Records from a dataset:
--------------------

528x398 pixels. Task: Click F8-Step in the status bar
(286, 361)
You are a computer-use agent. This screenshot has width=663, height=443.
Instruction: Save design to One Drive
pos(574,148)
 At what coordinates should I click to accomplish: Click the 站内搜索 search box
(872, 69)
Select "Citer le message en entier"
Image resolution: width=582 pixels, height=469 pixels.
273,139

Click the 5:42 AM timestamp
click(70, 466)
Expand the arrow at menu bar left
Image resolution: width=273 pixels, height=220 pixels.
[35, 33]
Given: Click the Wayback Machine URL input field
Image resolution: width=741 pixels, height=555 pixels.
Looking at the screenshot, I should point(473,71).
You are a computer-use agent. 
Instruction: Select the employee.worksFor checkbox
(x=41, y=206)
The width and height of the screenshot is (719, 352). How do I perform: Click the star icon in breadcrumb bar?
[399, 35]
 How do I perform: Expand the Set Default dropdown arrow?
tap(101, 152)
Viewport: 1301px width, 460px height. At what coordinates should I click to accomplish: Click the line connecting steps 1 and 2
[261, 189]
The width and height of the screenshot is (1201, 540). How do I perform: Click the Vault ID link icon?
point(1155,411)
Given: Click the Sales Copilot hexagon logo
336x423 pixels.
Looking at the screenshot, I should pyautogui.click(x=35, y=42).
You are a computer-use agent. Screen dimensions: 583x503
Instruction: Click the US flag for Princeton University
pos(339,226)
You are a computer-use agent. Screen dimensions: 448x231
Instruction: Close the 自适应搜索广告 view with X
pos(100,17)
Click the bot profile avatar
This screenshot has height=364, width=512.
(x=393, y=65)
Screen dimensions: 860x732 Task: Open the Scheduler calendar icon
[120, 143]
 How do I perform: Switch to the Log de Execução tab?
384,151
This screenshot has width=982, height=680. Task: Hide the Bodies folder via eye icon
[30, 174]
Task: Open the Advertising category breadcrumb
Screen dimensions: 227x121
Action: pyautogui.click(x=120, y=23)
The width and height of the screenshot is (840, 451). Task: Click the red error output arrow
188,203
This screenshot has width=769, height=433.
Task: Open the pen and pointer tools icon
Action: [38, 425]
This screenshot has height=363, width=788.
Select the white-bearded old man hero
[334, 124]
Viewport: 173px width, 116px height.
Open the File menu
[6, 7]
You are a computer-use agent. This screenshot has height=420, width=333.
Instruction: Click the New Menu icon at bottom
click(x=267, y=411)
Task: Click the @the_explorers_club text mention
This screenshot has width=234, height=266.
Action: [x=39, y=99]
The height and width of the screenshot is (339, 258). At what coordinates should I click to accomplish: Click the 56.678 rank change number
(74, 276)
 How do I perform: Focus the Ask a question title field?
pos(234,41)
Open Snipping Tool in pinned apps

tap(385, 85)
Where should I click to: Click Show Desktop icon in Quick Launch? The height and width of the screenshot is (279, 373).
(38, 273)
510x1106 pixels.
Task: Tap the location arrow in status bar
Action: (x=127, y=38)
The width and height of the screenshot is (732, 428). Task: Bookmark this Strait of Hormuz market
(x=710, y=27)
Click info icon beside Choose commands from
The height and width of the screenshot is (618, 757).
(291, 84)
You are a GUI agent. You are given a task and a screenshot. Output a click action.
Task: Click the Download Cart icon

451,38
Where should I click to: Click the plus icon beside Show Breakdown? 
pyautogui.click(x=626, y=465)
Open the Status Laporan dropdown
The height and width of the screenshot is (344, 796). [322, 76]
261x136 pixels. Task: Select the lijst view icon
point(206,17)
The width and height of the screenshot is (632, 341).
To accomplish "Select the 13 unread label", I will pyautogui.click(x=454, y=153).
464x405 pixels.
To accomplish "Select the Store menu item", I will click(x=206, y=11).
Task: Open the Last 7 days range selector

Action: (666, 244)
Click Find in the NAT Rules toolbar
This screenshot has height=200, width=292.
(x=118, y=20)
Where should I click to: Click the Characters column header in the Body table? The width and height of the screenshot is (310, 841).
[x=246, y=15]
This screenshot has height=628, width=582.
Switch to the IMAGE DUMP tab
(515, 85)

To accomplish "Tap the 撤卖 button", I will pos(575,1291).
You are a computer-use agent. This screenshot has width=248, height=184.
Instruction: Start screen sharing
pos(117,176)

--------------------

Set every record down again, exactly as given.

**ANSWER TO THIS EXERCISE**:
528x398 pixels. Task: Click F8-Step in the status bar
(286, 361)
You are a computer-use agent. This screenshot has width=663, height=443.
Instruction: Save design to One Drive
pos(574,148)
 At what coordinates should I click to accomplish: Click the 站内搜索 search box
(872, 69)
Select "Citer le message en entier"
Image resolution: width=582 pixels, height=469 pixels.
273,139

Click the 5:42 AM timestamp
click(70, 466)
Expand the arrow at menu bar left
Image resolution: width=273 pixels, height=220 pixels.
[35, 33]
Given: Click the Wayback Machine URL input field
Image resolution: width=741 pixels, height=555 pixels.
Looking at the screenshot, I should point(473,71).
You are a computer-use agent. 
Instruction: Select the employee.worksFor checkbox
(x=41, y=206)
The width and height of the screenshot is (719, 352). How do I perform: Click the star icon in breadcrumb bar?
[399, 35]
 How do I perform: Expand the Set Default dropdown arrow?
tap(101, 152)
Viewport: 1301px width, 460px height. At what coordinates should I click to accomplish: Click the line connecting steps 1 and 2
[261, 189]
The width and height of the screenshot is (1201, 540). How do I perform: Click the Vault ID link icon?
point(1155,411)
Given: Click the Sales Copilot hexagon logo
336x423 pixels.
Looking at the screenshot, I should pyautogui.click(x=35, y=42).
You are a computer-use agent. Screen dimensions: 583x503
Instruction: Click the US flag for Princeton University
pos(339,226)
You are a computer-use agent. Screen dimensions: 448x231
Instruction: Close the 自适应搜索广告 view with X
pos(100,17)
Click the bot profile avatar
This screenshot has height=364, width=512.
(x=393, y=65)
Screen dimensions: 860x732 Task: Open the Scheduler calendar icon
[120, 143]
 How do I perform: Switch to the Log de Execução tab?
384,151
This screenshot has width=982, height=680. Task: Hide the Bodies folder via eye icon
[30, 174]
Task: Open the Advertising category breadcrumb
Screen dimensions: 227x121
Action: pyautogui.click(x=120, y=23)
The width and height of the screenshot is (840, 451). Task: Click the red error output arrow
188,203
This screenshot has width=769, height=433.
Task: Open the pen and pointer tools icon
Action: [38, 425]
This screenshot has height=363, width=788.
Select the white-bearded old man hero
[334, 124]
Viewport: 173px width, 116px height.
Open the File menu
[6, 7]
You are a computer-use agent. This screenshot has height=420, width=333.
Instruction: Click the New Menu icon at bottom
click(x=267, y=411)
Task: Click the @the_explorers_club text mention
This screenshot has width=234, height=266.
Action: [x=39, y=99]
The height and width of the screenshot is (339, 258). At what coordinates should I click to accomplish: Click the 56.678 rank change number
(74, 276)
 How do I perform: Focus the Ask a question title field?
pos(234,41)
Open Snipping Tool in pinned apps

tap(385, 85)
Where should I click to: Click Show Desktop icon in Quick Launch? The height and width of the screenshot is (279, 373).
(38, 273)
510x1106 pixels.
Task: Tap the location arrow in status bar
Action: (x=127, y=38)
The width and height of the screenshot is (732, 428). Task: Bookmark this Strait of Hormuz market
(x=710, y=27)
Click info icon beside Choose commands from
The height and width of the screenshot is (618, 757).
(291, 84)
You are a GUI agent. You are given a task and a screenshot. Output a click action.
Task: Click the Download Cart icon

451,38
Where should I click to: Click the plus icon beside Show Breakdown? 
pyautogui.click(x=626, y=465)
Open the Status Laporan dropdown
The height and width of the screenshot is (344, 796). [322, 76]
261x136 pixels. Task: Select the lijst view icon
point(206,17)
The width and height of the screenshot is (632, 341).
To accomplish "Select the 13 unread label", I will pyautogui.click(x=454, y=153).
464x405 pixels.
To accomplish "Select the Store menu item", I will click(x=206, y=11).
Task: Open the Last 7 days range selector

Action: (666, 244)
Click Find in the NAT Rules toolbar
This screenshot has height=200, width=292.
(x=118, y=20)
Where should I click to: Click the Characters column header in the Body table? The width and height of the screenshot is (310, 841).
[x=246, y=15]
This screenshot has height=628, width=582.
Switch to the IMAGE DUMP tab
(515, 85)

To accomplish "Tap the 撤卖 button", I will pos(575,1291).
You are a computer-use agent. This screenshot has width=248, height=184.
Instruction: Start screen sharing
pos(117,176)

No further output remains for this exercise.